Tuesday, February 4, 2014

What Everyone Should Be So Lucky to Say in Ballet Class

It was back in the late 80s, when we were young dancers.  So young that being at Steps on Broadway every day of the week for class, rehearsal, or work-study duties felt like a joy instead of overworking.  So young that taking 4 or 5 classes a day didn’t automatically send our minds to the word “hospital.”

Our youth made us over-confident to the point of mocking, or even insult.

In those days at Steps there was an older gentleman who took class pretty frequently.  He was in good shape for an old timer.  While his middle could be described as boxy, he was far from chubby or soft.  His muscles were lean and knotty, and in true 80s style he showed off his physique in shiny navy or chocolate brown milliskin unitards – a ballet Jack Lalanne.  

You could tell that this fellow had enjoyed a classical dance career, and that ballet was now his exercise of choice.  Maybe the muscle memory was reassuring. Maybe he relished the artistic physicality.  Maybe he wanted to keep his glory days alive.

However noble his reasons for taking class, we thought he had stayed too long at the fair. Way too long. We nicknamed him Gepetto, after the old cobbler in Pinocchio. 
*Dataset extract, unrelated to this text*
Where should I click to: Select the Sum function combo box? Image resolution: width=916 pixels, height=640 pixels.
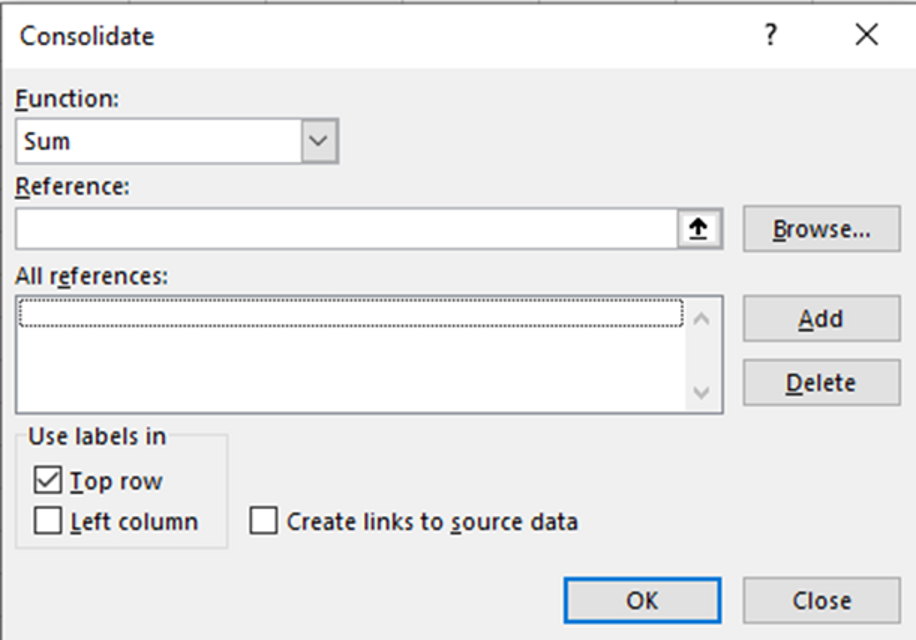(x=160, y=141)
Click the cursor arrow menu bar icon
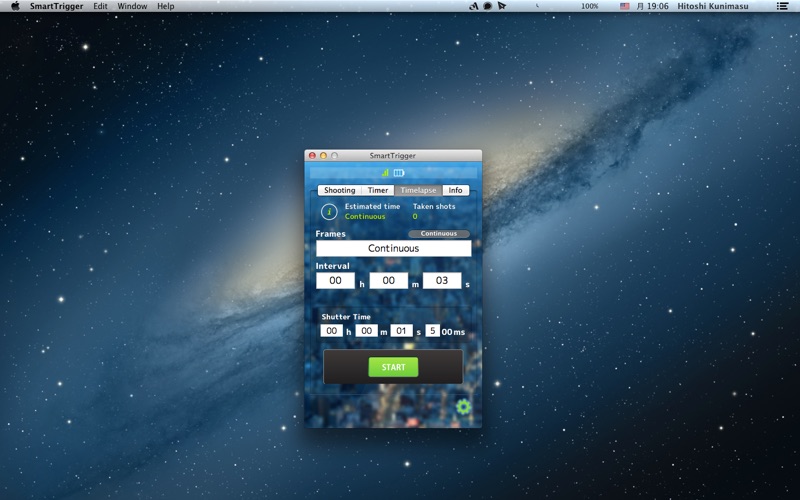The width and height of the screenshot is (800, 500). pyautogui.click(x=502, y=6)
The problem with dubbing him Gepetto (we never did learn his real name) was that Gepetto was a kind-hearted man, while our ballet senior was a certifiable curmudgeon. Give him a house in the 'burbs and he could easily have been the old codger shaking his fists and barking, “You kids! Get off my lawn!”  He spared no one his indignation.  Not us, the young staff who didn’t give him the proper respect when he signed in for class. Not the current professionals who couldn’t hold a candle to so-and-so. And not even the Steps faculty. 

Apparently things were way better back when he was dancing with Louis XIV. 

I happened to be in class one day with Gepetto.  The teacher was a gentle sweetheart named Kathryn Sullivan, the kind of person who gave thorough feedback, while still making everyone feel validated and whole. I can’t remember what she said to him, but her correction was offered as a mere suggestion, as in, “You might want to think about…”

Whatever she said, Gepetto wasn’t having it.  “What do you want from me?” he snapped.  “I’m 66 years old!”

Well, okaaaaay then.

Everyone was aghast. I thought Gepetto was even more of a brazen, pompous ass after that, and giggled archly whenever I saw him.  For years that incident became one of my choice dance tales, because it seemed so ridiculous, so deliciously and unbelievably WRONG.

Until now, that is. 

These days, when I take class I could be the mother of 75% of the students present, and not having given birth at age 12 either. I’m the one in class ranting about youngsters' brazen disregard of class etiquette, and sneering at lazy, sloppy behavior.  I long for steps that haven’t been done since white jazz shoes became a joke.

And, like Gepetto, every now and then I’ll hear a correction and think Like hell I will. Lady, that ship has sailed.

Still, I won’t leave the studio.

I can’t.

When something doesn’t go quite right, it is humbling to say the least.  I have dancer friends my age who never set foot in a dance class for that very reason.  As for me, I have no plans let it go; I’ll take class for as long as I can.  Class is my favorite form of exercise.  It’s no longer about striving to be among the best in the room, but about doing something for myself and getting to move. 

I remember looking askance at the brittle or soft old ladies in the room taking class with their skirts. I’m offering a retrospective apology.  I’m not quite there yet, but I see it coming. 

In a few years, I’ll buy my honorary skirt. 

To all you young’uns, look at what an older dancer is doing instead of what s/he isn’t.  Admire him or her.  Smile and be supportive. 

You might find yourself the most senior dancer in class someday, and if you are, you'd better be damn proud of it, too. 

1 comment:

  1. A-freakin-men, sister. Count me amongst the old dancing foagies in the room. I, too, remember thinking at a young age when I'd see older folks in class "What's the point?" But NOW? Now I get it. We've tipped past the point of needing to be noticed. Class isn't for anyone else but US. Man, I wish I'd learned that lesson decades ago.